Con la successiva “Gods Wish You To Die” veniamo investiti da un graffiante riff di matrice thrash. Il pezzo presenta molti influssi progressive,grazie anche all'uso di atmosferiche tastiere, e sottolinea una dicotomia voce growl/voce pulita che si ripresenterà più volte nel corso dell'album.
Le furiose spade cessano di cozzare l'un l'altra e un leggero rumore di pioggia, seguito da un piano suadente, si fa avanti timidamente: ”Rise Far Away” è il primo (e unico) momento di sosta. Ma è solo la quiete prima della tempesta, perché già verso la fine del brano le asce ritornano a ruggire come prima.
La pretenziosa “Crying Hero” è la nota dolente del lotto: risulta eccessivamente pesante e sconclusionata a causa dei frequenti cambi di tempo e dagli stacchi che non riescono a dare omogeneità al pezzo. Interessante il ritmo più cadenzato e quasi folk di “Hate” che gli conferisce un tocco alla Children of Bodom. Il ritornello è ben studiato ma l'uso della voce sporca non rende come dovrebbe.

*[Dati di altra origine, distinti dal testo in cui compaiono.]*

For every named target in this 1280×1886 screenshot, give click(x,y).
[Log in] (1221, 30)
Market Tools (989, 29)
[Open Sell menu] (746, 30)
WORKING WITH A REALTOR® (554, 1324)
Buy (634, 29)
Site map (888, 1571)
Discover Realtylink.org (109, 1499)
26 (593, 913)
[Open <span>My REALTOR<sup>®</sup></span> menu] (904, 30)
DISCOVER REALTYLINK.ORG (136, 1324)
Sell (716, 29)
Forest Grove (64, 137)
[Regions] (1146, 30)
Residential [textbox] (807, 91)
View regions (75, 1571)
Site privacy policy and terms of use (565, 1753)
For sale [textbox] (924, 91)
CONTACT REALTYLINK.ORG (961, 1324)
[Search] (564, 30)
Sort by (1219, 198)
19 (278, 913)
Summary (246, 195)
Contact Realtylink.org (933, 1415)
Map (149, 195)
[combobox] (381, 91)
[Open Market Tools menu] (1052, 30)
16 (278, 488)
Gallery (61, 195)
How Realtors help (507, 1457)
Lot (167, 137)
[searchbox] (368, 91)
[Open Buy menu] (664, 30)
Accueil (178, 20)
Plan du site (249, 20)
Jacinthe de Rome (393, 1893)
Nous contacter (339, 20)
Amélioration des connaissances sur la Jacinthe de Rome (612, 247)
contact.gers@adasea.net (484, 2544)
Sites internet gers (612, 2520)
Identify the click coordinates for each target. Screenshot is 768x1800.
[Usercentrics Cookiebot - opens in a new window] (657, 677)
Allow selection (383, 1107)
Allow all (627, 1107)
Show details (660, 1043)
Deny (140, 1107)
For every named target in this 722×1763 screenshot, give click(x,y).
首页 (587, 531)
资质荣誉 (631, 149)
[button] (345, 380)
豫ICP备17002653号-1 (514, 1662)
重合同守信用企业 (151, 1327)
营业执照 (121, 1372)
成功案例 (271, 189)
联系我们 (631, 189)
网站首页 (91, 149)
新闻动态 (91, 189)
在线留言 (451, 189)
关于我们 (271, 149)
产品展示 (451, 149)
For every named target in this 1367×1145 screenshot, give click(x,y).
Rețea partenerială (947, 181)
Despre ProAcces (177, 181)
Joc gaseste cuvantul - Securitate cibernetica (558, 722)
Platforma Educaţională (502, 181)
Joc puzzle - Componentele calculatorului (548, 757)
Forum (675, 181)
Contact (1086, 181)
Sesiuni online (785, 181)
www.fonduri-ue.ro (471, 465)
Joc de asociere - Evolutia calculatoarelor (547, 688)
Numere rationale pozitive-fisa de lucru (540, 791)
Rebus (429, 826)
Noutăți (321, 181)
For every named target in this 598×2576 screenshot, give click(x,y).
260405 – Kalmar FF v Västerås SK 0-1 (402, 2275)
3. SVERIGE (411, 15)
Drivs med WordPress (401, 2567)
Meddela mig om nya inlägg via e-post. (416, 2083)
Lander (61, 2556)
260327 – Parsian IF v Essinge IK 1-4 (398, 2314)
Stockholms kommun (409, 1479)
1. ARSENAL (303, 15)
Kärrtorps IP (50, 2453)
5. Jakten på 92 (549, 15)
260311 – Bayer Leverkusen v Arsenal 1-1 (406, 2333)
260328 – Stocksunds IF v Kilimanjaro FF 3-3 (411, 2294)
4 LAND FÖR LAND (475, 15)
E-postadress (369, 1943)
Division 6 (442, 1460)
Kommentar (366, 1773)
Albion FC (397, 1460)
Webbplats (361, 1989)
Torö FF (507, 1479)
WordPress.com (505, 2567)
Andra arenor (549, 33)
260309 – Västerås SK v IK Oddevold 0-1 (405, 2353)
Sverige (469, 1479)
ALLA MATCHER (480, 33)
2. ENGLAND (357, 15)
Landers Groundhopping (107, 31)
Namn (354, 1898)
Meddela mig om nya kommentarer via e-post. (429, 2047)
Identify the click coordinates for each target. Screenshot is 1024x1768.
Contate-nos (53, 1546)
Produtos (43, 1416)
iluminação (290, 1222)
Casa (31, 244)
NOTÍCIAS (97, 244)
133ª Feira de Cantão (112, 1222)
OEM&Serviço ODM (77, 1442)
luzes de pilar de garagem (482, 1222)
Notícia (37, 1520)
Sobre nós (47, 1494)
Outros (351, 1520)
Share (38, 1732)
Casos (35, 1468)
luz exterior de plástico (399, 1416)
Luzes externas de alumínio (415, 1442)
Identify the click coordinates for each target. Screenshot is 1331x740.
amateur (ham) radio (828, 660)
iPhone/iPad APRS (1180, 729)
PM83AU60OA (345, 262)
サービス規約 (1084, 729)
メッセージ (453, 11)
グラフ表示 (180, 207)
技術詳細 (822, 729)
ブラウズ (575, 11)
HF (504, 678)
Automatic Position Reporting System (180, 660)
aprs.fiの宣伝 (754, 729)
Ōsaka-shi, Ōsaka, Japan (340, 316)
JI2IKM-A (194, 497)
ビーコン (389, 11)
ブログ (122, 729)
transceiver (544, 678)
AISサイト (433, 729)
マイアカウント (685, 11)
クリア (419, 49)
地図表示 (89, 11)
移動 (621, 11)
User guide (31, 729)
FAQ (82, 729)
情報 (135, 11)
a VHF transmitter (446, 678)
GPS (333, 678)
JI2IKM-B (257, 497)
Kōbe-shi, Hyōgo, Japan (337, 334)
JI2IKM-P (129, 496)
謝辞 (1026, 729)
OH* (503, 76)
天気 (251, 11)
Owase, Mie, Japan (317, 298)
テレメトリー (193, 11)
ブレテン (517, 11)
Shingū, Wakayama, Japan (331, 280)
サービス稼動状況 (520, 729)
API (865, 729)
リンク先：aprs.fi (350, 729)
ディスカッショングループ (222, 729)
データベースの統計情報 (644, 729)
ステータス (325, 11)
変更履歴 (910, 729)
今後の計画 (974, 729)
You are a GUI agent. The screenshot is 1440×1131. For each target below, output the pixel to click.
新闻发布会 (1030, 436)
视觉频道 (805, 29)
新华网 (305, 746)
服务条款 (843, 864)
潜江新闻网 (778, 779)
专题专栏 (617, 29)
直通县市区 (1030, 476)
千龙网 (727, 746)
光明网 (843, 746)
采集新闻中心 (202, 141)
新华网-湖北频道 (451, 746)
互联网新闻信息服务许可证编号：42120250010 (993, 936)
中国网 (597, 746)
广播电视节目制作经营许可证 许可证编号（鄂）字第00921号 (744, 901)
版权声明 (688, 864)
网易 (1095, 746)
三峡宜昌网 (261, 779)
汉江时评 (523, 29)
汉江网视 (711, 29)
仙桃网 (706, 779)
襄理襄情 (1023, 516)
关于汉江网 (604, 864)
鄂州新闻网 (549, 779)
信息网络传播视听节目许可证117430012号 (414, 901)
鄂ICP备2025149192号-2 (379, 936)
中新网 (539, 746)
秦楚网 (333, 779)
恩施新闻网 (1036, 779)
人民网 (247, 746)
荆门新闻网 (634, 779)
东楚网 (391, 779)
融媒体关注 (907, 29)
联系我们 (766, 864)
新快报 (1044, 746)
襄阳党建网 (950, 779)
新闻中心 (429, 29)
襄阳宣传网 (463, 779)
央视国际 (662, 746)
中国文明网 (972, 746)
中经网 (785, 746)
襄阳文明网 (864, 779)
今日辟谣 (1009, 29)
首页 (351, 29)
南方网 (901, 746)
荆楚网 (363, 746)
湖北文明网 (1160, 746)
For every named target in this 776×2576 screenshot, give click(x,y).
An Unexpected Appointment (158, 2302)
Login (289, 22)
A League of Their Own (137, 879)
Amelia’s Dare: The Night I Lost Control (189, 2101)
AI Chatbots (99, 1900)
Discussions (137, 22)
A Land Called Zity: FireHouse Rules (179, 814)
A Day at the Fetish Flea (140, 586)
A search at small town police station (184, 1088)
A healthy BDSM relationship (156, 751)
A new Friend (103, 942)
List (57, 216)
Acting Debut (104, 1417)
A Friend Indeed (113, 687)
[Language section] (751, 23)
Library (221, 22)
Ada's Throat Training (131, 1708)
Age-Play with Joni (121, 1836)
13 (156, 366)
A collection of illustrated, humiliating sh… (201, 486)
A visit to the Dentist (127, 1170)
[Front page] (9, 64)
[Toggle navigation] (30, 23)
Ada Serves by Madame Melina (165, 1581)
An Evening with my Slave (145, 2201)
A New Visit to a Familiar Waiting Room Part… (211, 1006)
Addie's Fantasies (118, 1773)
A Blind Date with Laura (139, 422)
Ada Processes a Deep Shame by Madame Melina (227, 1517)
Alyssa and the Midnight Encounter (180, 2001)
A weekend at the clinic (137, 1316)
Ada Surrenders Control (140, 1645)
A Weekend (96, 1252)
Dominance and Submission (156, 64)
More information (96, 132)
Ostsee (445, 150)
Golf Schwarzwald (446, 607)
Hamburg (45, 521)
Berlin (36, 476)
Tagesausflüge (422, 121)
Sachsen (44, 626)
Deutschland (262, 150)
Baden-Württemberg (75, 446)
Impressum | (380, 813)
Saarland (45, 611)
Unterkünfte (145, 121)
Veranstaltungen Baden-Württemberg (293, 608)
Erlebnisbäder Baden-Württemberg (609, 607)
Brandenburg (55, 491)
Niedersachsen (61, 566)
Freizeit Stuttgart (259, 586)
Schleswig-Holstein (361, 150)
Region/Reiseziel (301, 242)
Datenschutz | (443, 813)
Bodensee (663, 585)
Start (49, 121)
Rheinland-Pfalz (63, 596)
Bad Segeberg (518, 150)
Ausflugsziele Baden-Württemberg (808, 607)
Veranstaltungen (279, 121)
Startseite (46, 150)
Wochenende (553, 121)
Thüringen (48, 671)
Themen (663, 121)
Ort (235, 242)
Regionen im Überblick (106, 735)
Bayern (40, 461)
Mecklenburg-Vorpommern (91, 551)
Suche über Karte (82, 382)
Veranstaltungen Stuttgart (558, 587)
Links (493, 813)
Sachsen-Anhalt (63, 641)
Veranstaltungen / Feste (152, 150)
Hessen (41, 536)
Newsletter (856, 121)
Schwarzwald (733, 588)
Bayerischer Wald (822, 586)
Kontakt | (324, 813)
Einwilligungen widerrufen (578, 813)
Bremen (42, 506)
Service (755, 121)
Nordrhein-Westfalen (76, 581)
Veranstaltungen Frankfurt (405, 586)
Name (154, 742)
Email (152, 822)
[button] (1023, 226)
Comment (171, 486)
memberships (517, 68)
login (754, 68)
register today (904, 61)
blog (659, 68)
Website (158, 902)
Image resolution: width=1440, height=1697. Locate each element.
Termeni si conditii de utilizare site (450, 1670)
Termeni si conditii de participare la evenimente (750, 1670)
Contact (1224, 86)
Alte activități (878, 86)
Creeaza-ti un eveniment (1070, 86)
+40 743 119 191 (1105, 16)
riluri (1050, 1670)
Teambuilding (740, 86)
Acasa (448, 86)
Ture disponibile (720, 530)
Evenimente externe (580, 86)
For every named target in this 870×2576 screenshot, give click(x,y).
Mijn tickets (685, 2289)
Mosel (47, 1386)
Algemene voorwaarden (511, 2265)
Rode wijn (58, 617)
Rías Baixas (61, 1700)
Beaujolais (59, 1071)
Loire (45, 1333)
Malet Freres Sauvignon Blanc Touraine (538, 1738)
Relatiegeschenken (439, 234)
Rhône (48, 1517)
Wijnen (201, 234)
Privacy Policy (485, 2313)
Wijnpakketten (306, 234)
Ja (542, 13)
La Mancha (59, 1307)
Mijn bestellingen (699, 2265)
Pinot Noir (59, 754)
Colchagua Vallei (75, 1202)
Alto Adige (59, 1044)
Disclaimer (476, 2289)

“Ti Ucciderò” è l'unico lascito di italianità del gruppo: strumentalmente è una canzone molto valida aperta da un martellante basso distorto, ma a livello di testo risulta un po' banale, a causa forse dell'uso della patria lingua, non troppo adatta al genere.
I componenti del gruppo hanno tutti una grande tecnica individuale e la sfoggiano sapientemente in questo full length, altresì è vero che il tutto suona come già sentito e non ci sono mai picchi di grande originalità,ma gli amanti del genere resteranno sicuramente impressionati positivamente. In alto le spade!